**ЗАДАНИЕ A:** Перепишите без изменений часть записей, которая начинается строкой, содержащей «Where should I click to: Click the Strawberry», и заканчивается строкой, содержащей «click(x=616, y=19)», включая обе эти строки.

**ВЫБРАННЫЙ ОТРЫВОК:**
####################
Григорий Павлович рассказал несколько партизанских историй. Как отравили столовую немецкого полка, как пустили под откос эшелон, как он лично отвлекал полицаев от того леса, где базировался отряд товарища Дубового. Отважный был человек и огромной души. Героя получил посмертно.
– Ну а потом, когда фронт приблизился, я прорвался к своим. А на прощанье взорвал ихний штаб. Воевал в пехоте, штурмовал Кёнигсберг. Был списан по ранению, так что до Берлина, ребята, не дошел, – он развел руками и улыбнулся. – Но остался служить в Восточной Пруссии.
– Можно вопрос?
– Какой разговор! Нужно!
– А вот вы в ликвидациях принимали участие?
Вопрос задал румяный белобрысый мальчик, толстощекий и курносый. Рядом с ним сидел очкастый, курчавый, с грустными глазами – казалось, что такой вопрос должен был задать именно он, но вот поди ж ты.
####################
**ЗАДАНИЕ B:** Воспроизведите дословно фрагмент отрывка, начинающийся словами «Вопрос задал румяный» и заканчивающийся словами «вот поди ж ты.».

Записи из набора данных
####################
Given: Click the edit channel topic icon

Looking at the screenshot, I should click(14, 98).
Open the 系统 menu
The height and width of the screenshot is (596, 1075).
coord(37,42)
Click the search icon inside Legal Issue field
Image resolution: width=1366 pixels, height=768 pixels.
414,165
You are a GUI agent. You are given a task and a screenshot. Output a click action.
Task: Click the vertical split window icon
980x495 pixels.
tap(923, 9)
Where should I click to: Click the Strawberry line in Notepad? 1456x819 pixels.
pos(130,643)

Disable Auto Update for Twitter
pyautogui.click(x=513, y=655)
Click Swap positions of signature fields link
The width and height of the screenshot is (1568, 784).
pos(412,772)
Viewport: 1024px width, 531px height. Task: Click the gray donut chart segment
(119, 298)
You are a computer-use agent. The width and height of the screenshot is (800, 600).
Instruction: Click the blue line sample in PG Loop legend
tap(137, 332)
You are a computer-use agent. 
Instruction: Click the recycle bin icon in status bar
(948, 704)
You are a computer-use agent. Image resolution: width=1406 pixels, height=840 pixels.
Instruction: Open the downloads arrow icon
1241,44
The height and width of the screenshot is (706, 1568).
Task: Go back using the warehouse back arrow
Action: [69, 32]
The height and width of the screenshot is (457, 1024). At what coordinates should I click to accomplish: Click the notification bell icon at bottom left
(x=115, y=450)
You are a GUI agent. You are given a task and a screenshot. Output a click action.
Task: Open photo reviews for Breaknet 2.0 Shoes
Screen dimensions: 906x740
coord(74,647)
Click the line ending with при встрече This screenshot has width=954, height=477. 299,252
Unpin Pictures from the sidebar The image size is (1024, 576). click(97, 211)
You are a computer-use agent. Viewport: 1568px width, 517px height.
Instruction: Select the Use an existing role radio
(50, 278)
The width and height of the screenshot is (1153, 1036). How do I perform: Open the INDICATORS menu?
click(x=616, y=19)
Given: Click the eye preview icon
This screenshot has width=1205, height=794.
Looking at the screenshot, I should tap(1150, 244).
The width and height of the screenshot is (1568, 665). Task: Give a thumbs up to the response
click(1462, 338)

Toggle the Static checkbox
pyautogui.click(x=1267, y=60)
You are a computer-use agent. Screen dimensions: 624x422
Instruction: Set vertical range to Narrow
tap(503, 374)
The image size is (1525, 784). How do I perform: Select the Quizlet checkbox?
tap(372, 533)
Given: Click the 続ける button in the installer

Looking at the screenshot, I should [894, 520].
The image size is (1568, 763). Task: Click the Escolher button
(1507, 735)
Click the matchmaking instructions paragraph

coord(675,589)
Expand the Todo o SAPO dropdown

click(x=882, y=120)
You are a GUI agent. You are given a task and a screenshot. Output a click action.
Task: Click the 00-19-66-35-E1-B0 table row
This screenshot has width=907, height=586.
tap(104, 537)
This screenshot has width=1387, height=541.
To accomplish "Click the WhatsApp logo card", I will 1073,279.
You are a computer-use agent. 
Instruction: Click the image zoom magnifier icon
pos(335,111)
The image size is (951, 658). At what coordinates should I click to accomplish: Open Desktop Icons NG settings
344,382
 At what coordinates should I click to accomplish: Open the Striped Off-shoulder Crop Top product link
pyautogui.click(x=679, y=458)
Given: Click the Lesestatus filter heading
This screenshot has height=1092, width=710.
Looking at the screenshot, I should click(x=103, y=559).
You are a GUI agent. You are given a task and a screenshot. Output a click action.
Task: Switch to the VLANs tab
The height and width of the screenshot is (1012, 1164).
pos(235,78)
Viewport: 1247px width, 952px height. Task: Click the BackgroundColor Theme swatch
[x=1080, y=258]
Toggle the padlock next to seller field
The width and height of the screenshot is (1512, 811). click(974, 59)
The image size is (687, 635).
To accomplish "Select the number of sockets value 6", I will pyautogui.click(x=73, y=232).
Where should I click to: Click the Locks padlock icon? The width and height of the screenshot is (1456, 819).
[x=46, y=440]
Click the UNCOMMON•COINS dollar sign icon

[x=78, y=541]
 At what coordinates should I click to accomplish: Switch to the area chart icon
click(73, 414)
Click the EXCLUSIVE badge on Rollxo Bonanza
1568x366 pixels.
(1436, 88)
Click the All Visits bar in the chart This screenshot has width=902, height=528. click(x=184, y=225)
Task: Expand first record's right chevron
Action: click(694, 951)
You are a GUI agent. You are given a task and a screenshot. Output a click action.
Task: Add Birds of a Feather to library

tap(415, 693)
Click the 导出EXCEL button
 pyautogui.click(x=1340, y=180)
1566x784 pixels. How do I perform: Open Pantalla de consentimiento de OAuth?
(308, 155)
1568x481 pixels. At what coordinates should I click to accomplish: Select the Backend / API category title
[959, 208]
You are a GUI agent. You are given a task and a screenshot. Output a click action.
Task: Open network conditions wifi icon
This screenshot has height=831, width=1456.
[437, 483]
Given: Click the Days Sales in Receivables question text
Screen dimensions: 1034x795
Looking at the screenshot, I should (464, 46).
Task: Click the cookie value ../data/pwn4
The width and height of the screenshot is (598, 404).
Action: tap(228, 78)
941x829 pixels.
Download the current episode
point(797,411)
####################
**ПОЛНЫЙ ОТВЕТ A:**
Where should I click to: Click the Strawberry line in Notepad? 1456x819 pixels.
pos(130,643)

Disable Auto Update for Twitter
pyautogui.click(x=513, y=655)
Click Swap positions of signature fields link
The width and height of the screenshot is (1568, 784).
pos(412,772)
Viewport: 1024px width, 531px height. Task: Click the gray donut chart segment
(119, 298)
You are a computer-use agent. The width and height of the screenshot is (800, 600).
Instruction: Click the blue line sample in PG Loop legend
tap(137, 332)
You are a computer-use agent. 
Instruction: Click the recycle bin icon in status bar
(948, 704)
You are a computer-use agent. Image resolution: width=1406 pixels, height=840 pixels.
Instruction: Open the downloads arrow icon
1241,44
The height and width of the screenshot is (706, 1568).
Task: Go back using the warehouse back arrow
Action: [69, 32]
The height and width of the screenshot is (457, 1024). At what coordinates should I click to accomplish: Click the notification bell icon at bottom left
(x=115, y=450)
You are a GUI agent. You are given a task and a screenshot. Output a click action.
Task: Open photo reviews for Breaknet 2.0 Shoes
Screen dimensions: 906x740
coord(74,647)
Click the line ending with при встрече This screenshot has width=954, height=477. 299,252
Unpin Pictures from the sidebar The image size is (1024, 576). click(97, 211)
You are a computer-use agent. Viewport: 1568px width, 517px height.
Instruction: Select the Use an existing role radio
(50, 278)
The width and height of the screenshot is (1153, 1036). How do I perform: Open the INDICATORS menu?
click(x=616, y=19)

**ПОЛНЫЙ ОТВЕТ B:**
Вопрос задал румяный белобрысый мальчик, толстощекий и курносый. Рядом с ним сидел очкастый, курчавый, с грустными глазами – казалось, что такой вопрос должен был задать именно он, но вот поди ж ты.